Swelling Caused by Infection
Infections that cause swelling are typically localized, such as that created by an abscess. Abscessed wounds, often from an overlooked bite or a puncture wound, can cause severe and painful localized swelling. These wounds can often be identified by a dimple or scab on the surface of the swelling. Abscesses require veterinary attention, as they must be lanced and drained and may need further skilled treatment.
Swelling Caused by an Injury
An injury to your dog's leg bone or muscle may cause swelling. Many traumatic injuries result in swelling, due to damage caused to the soft tissue in the area of the injury. This damage may disrupt the flow of the lymphatic system through the area, resulting in the temporary accumulation of fluids in the tissue. Injuries such as strains and sprains can cause swelling and typically require little treatment other than rest and treatment with pain relievers and anti-inflammatory drugs. Other injuries may be more complex, requiring surgery to repair the damage that causes the swelling. However, swelling may continue during the recovery period after surgery until the dog's wounds are healed. In such cases, the dog may benefit from pain relievers and anti-inflammatory drugs, as with strains and sprains. Best to seek veterinary advice.
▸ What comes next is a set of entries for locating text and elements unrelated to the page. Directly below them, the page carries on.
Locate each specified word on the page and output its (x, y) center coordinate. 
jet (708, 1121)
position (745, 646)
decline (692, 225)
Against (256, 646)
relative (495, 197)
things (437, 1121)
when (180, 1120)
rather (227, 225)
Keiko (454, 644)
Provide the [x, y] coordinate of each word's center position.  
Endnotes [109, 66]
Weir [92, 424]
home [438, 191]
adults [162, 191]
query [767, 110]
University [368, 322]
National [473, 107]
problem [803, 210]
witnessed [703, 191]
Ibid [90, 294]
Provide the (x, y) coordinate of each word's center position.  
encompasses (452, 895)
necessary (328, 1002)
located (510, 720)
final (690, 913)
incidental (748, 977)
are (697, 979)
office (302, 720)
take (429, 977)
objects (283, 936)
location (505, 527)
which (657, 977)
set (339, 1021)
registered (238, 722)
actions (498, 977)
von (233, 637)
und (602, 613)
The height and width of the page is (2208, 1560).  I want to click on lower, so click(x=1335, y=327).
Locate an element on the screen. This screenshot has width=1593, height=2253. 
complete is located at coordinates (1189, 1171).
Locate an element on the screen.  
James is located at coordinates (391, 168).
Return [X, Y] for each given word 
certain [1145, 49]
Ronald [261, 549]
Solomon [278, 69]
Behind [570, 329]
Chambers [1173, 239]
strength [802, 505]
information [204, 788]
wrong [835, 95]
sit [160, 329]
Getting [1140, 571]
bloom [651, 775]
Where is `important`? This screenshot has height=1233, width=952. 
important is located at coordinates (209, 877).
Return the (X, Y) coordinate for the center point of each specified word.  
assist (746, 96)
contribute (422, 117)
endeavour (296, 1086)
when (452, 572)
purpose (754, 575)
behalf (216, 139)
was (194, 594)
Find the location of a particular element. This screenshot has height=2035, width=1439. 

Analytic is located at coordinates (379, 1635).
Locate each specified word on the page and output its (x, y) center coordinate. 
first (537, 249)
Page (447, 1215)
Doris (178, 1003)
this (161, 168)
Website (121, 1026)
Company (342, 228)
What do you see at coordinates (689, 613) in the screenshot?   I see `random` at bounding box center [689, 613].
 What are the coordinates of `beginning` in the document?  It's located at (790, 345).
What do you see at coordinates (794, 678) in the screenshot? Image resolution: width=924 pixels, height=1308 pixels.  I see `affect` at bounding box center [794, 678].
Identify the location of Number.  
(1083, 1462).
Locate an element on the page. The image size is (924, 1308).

Osteoarthritis, commonly called arthritis, can cause painful swelling of a dog's joints. Swelling can either be caused by fluid in the joints or by bones themselves developing abnormal growth. The proper treatment for the swelling is determined by various tests, including blood tests, urinalysis and biopsies of abnormal growths in the joint. The treatment of the swelling varies and is based on the underlying cause. As with other forms of swelling, arthritic swelling can be aided by anti-inflammatory drugs and painkillers. Some breeds of dogs are more prone to joint swelling than others, including Labrador retrievers, poodles and English bulldogs. Chinese Shar-Peis are prone to a syndrome variously called swollen hock syndrome, familial Shar-Pei fever and Shar-Pei recurrent fever syndrome. Dogs with this syndrome will develop excessive swelling in the wrinkles surrounding their hocks when fever episodes occur. These fevers are of sudden onset and may or may not respond to anti-inflammatory drugs. No treatment exists for the swelling, which disappears when the fever passes.
Hygromas and Swelling
Hygromas usually appear on a dog's elbows, although they may appear on his hips or hocks as well. These hard swollen areas consist of hard, fluid-filled capsules under the dog's skin. Hygromas are caused by trauma, usually from the dog repeatedly sleeping on hard surfaces. Large dogs are more frequently affected by hygromas than are small dogs. They can be treated by placing soft bedding on the hard sleeping surface. Other treatments, including removing the fluid using a needle and surgically removing the hygroma, tend to be ineffective.